CONSIGNE A:
Les affirmations suivantes concordent-elles avec le texte sur la momie de Ramsès II ? Répondez par oui ou par non à chacune, en citant mot pour mot les termes du texte qui tranchent. (i) Le démaillotage de la momie de Ramsès II eut lieu le 1er juin 1886. (ii) La momie de Ramsès II fut découverte à l'orient de Thèbes. (iii) La momie fut conduite au Musée du Caire par bateau.

A cette occasion, nous avons prié notre éminent collaborateur, le docteur
Mardrus – à qui nous devons les Milles et une Nuits et la Reine de Saba –
de donner à nos lecteurs des précisions sur l'ouverture d'une momie.
Nous sommes heureux de publier ce récit documenté et dramatique :
Il est inscrit dans les archives du Musée du Caire et il est de notoriété chez les gens tant soit peu doués de mémoire que le 1er juin de l'année 1886 – en présence de S. A. le Khédive d’Égypte, Môhammad Tewfik, et des vizirs, et des scribes des gazettes étrangères, et des ambassadeurs des pays mécréants – les spécialistes dans l'art du des Momies se mirent en devoir de démailloter la Momie du Pharaon Ramsès II Sésostris, le cinquième successeur, sur le trône d’Égypte, de notre si « actuel » Pharaon Toutankhamon, et le troisième roi de la dix-neuvième dynastie.
La Momie de Ramsès II venait d'être découverte à Deïr-el-Bahari, à l'occident de Thèbes, dans une cachette souterraine où elle tenait assises plénières, au milieu d'un véritable « Diwân » d'autres Momies royales et princières qui représentaient là trois dynasties pharaoniques.
Toutes ces royautés défuntes avaient été cachées dans cette oubliette, enfouies hâtivement et pêle-mêle, dans l'antiquité, par une main amie qui voulait ainsi les sauvegarder, en une époque de guerres civiles et d'invasions, des doigts rapaces des détrousseurs professionnels des tombes repérées. Oubliées là, leur sauveur étant mort, et respectées, depuis lors, par les siècles qui les ignoraient, elles nous arrivaient, d'un seul bloc, intactes, alors que leurs hypogées officiels et leurs mobiliers funéraires avaient été saccagés par des générations de voleurs ou d'exploiteurs de carrières.
Et donc, sans que l'on ait pris son autorisation ou songé à lui demander son avis, l'illustre Pharaon fut enlevé et transporté vers le dehors, dans l'atmosphère moderne, par les propres descendants des fossoyeurs d'autrefois, et conduit au Musée du Caire à bord d'un « babour » du service des antiquités.
Et là, contre toutes les lois divines et au mépris des décrets royaux, et sans crainte des malédictions, les archéologues de l'Europe, dans un but scientifique bien défini, procédèrent à l'opération du déroulement des bandelettes funèbres. Et ils purent ainsi contrôler avec certitude et identifier, surtout du fait des inscriptions imprimées, en hiératiques, sur le maillot de lin, le cadavre royal embaumé.

CONSIGNE B:
Extrayez des rangées, sans rien y changer, les lignes allant de celle qui contient « 610x789 pixels. Task: Tap the sentence » jusqu'à la dernière ligne des rangées, toutes deux comprises. Laissez les images de côté.

EXTRAITS DES RANGÉES:
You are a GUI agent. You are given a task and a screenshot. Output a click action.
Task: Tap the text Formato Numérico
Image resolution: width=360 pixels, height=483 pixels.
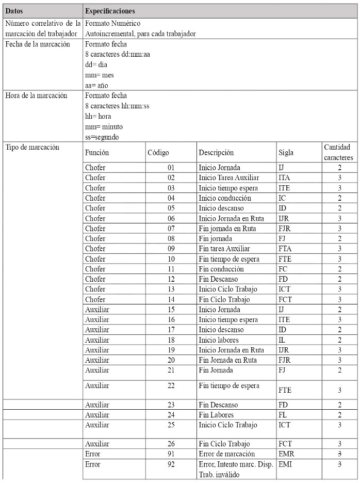tap(112, 24)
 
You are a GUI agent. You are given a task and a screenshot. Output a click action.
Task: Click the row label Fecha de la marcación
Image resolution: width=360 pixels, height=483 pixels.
tap(37, 44)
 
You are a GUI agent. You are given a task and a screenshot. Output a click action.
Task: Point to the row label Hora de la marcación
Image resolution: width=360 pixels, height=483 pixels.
tap(36, 95)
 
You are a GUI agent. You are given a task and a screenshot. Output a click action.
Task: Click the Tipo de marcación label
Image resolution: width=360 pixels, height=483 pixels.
tap(32, 147)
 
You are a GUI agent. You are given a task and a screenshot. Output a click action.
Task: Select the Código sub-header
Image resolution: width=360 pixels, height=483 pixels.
tap(158, 153)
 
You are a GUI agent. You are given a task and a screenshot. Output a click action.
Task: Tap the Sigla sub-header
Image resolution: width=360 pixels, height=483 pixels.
tap(286, 153)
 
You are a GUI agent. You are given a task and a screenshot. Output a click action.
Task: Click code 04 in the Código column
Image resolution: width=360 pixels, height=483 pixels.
tap(171, 198)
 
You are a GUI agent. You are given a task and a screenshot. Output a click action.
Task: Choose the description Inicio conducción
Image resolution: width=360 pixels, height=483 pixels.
tap(225, 198)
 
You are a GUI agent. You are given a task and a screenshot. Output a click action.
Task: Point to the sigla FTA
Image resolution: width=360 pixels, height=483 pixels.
tap(285, 249)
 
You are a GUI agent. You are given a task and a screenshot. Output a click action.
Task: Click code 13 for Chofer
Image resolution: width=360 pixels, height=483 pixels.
tap(171, 289)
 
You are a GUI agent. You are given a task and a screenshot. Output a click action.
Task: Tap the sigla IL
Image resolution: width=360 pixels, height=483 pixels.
tap(282, 340)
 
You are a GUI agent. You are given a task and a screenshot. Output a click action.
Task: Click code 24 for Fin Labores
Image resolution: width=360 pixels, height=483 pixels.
tap(171, 415)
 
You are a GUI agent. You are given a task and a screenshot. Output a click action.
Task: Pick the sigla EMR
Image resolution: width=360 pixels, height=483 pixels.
tap(286, 454)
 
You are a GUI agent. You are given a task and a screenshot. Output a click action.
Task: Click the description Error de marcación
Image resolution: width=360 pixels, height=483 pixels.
tap(227, 454)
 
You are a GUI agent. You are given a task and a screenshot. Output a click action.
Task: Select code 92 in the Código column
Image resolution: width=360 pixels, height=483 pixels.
tap(171, 464)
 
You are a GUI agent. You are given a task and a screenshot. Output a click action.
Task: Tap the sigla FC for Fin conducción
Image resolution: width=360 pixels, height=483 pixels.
tap(283, 269)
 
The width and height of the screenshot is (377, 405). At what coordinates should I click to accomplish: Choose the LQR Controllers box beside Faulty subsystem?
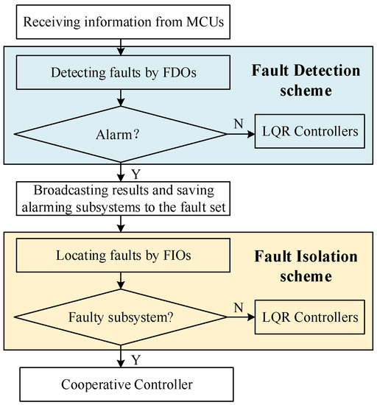click(309, 319)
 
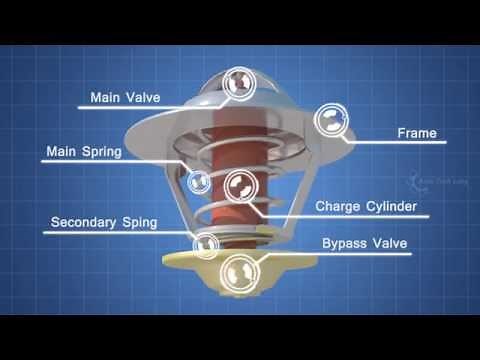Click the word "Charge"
tap(339, 207)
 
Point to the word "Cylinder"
tap(392, 207)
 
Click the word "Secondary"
tap(87, 221)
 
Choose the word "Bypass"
tap(344, 243)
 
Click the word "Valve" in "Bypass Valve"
tap(396, 243)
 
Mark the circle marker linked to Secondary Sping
tap(207, 243)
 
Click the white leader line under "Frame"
tap(400, 144)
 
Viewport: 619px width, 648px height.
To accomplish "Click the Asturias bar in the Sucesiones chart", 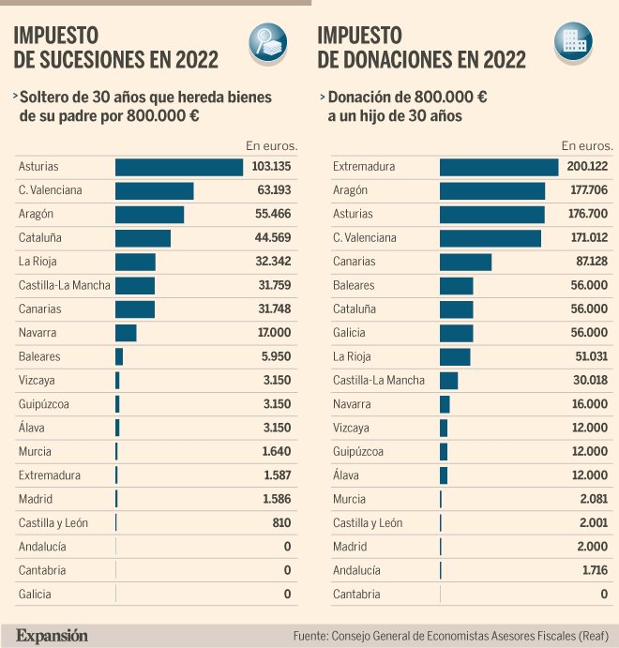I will click(179, 167).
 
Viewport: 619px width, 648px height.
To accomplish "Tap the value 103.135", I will click(272, 167).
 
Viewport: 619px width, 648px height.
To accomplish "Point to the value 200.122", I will click(587, 167).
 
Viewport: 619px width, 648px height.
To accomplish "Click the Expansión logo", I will click(52, 635).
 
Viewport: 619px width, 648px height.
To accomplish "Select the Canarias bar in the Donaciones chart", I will click(465, 262).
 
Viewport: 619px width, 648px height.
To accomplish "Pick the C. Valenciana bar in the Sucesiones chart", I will click(154, 190).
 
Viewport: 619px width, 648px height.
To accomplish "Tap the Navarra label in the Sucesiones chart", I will click(38, 333).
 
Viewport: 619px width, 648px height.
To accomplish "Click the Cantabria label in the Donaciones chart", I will click(356, 594).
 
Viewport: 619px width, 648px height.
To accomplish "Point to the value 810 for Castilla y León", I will click(280, 522).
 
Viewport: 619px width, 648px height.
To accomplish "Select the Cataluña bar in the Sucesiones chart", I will click(143, 238).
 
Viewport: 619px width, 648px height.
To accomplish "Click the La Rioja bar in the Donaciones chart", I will click(455, 356).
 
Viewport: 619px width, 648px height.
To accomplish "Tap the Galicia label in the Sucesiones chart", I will click(35, 594).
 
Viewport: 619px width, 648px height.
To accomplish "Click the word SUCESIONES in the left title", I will click(89, 61).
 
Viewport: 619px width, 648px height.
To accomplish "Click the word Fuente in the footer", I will click(310, 636).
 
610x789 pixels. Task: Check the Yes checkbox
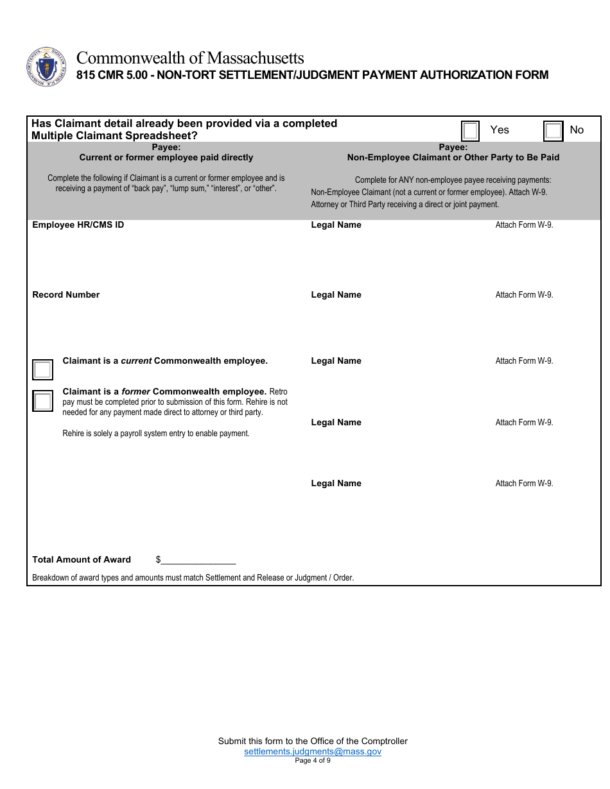(470, 131)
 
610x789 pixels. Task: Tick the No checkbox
(553, 131)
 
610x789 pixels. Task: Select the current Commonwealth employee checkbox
(42, 370)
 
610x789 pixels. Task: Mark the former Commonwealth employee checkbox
(42, 401)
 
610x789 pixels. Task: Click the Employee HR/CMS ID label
(78, 225)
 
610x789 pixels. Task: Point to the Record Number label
(66, 295)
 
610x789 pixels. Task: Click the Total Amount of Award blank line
(198, 560)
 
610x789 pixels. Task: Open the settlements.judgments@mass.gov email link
(313, 751)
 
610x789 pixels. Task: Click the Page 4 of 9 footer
(313, 761)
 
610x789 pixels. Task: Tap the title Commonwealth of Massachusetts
(190, 58)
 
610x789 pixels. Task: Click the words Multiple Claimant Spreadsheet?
(115, 136)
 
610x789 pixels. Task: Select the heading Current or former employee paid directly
(166, 157)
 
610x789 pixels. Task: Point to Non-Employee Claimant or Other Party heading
(453, 157)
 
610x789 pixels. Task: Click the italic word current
(136, 361)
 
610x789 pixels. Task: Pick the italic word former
(135, 391)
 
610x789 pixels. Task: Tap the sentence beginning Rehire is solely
(156, 434)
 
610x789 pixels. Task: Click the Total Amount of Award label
(82, 560)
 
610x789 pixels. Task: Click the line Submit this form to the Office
(313, 741)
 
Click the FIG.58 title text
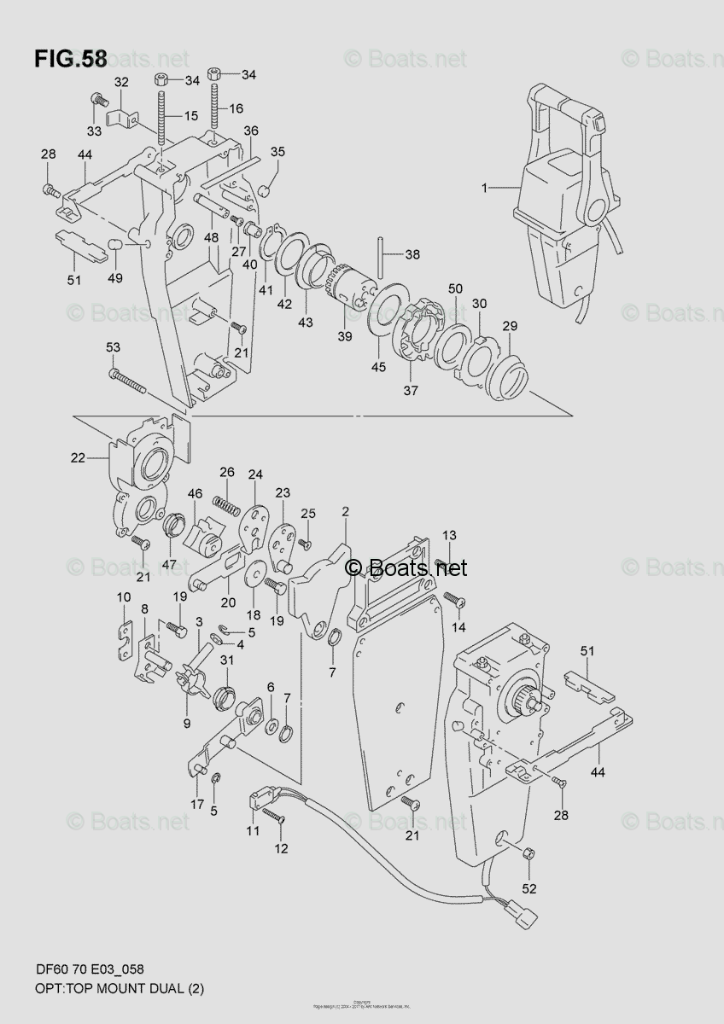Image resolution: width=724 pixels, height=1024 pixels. [71, 60]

RÉPONSE ATTENDUE A:
(i) Oui : « le 1er juin de l'année 1886 ».
(ii) Non : « à l'occident de Thèbes ».
(iii) Oui : « conduit au Musée du Caire à bord d'un « babour » du service des antiquités ».

RÉPONSE ATTENDUE B:
610x789 pixels. Task: Tap the sentence beginning Rehire is solely
(156, 434)
 
610x789 pixels. Task: Click the Total Amount of Award label
(82, 560)
 
610x789 pixels. Task: Click the line Submit this form to the Office
(313, 741)
 
Click the FIG.58 title text
Image resolution: width=724 pixels, height=1024 pixels. [71, 60]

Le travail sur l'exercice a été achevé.